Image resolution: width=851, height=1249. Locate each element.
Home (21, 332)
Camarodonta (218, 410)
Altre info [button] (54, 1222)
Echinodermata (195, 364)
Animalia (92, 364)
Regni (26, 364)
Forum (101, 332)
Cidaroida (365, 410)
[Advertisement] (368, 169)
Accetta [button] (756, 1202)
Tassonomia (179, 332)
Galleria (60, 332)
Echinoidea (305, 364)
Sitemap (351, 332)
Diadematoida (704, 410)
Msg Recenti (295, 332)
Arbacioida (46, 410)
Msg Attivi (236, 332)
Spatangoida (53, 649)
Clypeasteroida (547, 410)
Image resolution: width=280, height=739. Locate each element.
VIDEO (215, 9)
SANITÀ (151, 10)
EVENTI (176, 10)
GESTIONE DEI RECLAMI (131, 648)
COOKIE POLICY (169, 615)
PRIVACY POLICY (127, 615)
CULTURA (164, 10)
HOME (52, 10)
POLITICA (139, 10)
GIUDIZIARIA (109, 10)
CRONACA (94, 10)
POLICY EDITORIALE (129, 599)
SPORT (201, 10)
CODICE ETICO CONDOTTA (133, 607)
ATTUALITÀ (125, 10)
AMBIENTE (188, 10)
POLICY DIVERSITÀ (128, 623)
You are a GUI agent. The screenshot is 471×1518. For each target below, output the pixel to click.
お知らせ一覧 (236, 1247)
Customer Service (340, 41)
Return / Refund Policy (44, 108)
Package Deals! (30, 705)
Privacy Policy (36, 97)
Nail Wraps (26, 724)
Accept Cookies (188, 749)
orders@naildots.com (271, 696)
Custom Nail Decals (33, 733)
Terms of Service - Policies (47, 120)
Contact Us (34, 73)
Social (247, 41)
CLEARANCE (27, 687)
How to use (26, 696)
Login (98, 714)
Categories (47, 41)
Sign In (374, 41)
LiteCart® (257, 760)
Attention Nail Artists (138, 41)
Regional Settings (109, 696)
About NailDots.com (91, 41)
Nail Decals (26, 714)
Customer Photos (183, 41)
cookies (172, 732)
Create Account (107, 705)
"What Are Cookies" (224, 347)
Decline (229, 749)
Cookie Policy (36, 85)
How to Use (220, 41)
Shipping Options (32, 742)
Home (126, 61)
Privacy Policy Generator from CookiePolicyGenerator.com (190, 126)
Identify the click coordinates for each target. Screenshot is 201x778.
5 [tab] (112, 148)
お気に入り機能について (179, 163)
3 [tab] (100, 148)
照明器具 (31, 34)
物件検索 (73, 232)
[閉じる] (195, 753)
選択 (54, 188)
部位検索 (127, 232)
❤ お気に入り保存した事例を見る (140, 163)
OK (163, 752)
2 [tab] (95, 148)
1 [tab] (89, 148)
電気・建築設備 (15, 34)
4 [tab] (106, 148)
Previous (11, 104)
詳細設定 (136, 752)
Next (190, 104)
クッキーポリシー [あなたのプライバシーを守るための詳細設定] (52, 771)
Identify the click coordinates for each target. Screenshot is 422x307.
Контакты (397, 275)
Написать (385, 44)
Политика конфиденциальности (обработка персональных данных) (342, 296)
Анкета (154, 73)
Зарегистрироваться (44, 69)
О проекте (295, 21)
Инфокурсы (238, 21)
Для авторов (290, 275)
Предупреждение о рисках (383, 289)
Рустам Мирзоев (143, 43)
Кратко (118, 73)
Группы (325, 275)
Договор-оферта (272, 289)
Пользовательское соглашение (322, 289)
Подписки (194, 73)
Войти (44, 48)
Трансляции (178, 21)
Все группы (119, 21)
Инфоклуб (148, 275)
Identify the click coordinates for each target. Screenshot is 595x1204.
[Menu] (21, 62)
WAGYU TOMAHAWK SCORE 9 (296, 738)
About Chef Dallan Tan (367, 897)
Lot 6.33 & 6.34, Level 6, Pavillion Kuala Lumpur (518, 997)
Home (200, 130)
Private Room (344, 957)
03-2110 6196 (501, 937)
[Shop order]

==================================================

= What the exercise asks =
Scale the answer coordinates in the material from the line holding "Пользовательское соглашение (322, 289)" through the end of the material, inclusive. Write out each of those lines again, requests included, with every coordinate in the answers multiplied by 1.25 and rounded to a whole number, halves rounding up.

= Complete answer =
Пользовательское соглашение (403, 361)
Подписки (243, 91)
Войти (55, 60)
Трансляции (223, 26)
Все группы (149, 26)
Инфоклуб (185, 344)
Identify the click coordinates for each target. Screenshot is 595x1204.
[Menu] (26, 78)
WAGYU TOMAHAWK SCORE 9 (370, 923)
About Chef Dallan Tan (459, 1121)
Lot 6.33 & 6.34, Level 6, Pavillion Kuala Lumpur (648, 1246)
Home (250, 163)
Private Room (430, 1196)
03-2110 6196 (626, 1171)
[Shop order]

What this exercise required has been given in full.